Task directions: Go through the entries below and pick out every line with "will".
═══ Material provided ═══
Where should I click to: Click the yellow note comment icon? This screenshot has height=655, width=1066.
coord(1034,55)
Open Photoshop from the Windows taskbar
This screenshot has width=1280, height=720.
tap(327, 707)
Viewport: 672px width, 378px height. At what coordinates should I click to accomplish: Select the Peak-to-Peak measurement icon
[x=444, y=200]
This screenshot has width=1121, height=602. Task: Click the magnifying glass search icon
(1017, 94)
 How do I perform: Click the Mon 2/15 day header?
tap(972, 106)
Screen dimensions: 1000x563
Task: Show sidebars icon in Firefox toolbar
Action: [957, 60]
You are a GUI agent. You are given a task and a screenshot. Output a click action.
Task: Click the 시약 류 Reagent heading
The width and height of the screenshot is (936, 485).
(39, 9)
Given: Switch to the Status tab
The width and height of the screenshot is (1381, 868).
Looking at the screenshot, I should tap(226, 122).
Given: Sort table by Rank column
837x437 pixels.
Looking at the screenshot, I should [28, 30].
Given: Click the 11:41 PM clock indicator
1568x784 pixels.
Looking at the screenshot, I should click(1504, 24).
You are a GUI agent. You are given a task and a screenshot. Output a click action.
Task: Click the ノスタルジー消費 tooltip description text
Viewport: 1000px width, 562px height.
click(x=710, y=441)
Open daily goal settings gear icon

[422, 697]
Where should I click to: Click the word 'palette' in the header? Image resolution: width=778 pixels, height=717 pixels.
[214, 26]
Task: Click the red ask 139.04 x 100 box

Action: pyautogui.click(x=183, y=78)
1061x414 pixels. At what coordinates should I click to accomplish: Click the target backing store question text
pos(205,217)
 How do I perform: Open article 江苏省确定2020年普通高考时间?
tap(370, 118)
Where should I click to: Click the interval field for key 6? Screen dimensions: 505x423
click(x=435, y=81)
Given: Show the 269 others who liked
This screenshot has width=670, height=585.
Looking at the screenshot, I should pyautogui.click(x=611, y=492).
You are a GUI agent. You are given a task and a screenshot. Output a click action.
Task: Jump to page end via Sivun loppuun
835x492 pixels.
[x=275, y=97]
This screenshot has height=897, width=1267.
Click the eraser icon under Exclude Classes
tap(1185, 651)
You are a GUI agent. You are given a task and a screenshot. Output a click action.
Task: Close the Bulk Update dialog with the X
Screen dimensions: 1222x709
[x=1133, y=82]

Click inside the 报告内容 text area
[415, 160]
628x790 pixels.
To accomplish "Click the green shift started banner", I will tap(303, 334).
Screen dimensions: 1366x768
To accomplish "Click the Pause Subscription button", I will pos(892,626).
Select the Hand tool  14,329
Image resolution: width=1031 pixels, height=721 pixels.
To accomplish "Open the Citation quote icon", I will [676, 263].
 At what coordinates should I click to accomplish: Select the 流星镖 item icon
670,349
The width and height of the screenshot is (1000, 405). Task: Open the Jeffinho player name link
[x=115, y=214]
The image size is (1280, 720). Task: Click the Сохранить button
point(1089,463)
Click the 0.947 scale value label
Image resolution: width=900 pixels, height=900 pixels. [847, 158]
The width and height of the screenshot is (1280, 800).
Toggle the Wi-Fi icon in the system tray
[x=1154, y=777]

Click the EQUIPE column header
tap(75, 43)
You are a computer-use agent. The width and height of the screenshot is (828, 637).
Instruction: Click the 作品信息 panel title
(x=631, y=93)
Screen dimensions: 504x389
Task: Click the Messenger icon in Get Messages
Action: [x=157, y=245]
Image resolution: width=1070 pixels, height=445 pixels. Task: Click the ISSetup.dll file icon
═══
Answer to this task:
To accomplish "Click the green shift started banner", I will tap(303, 334).
To accomplish "Click the Pause Subscription button", I will pos(892,626).
To accomplish "Open the Citation quote icon", I will [676, 263].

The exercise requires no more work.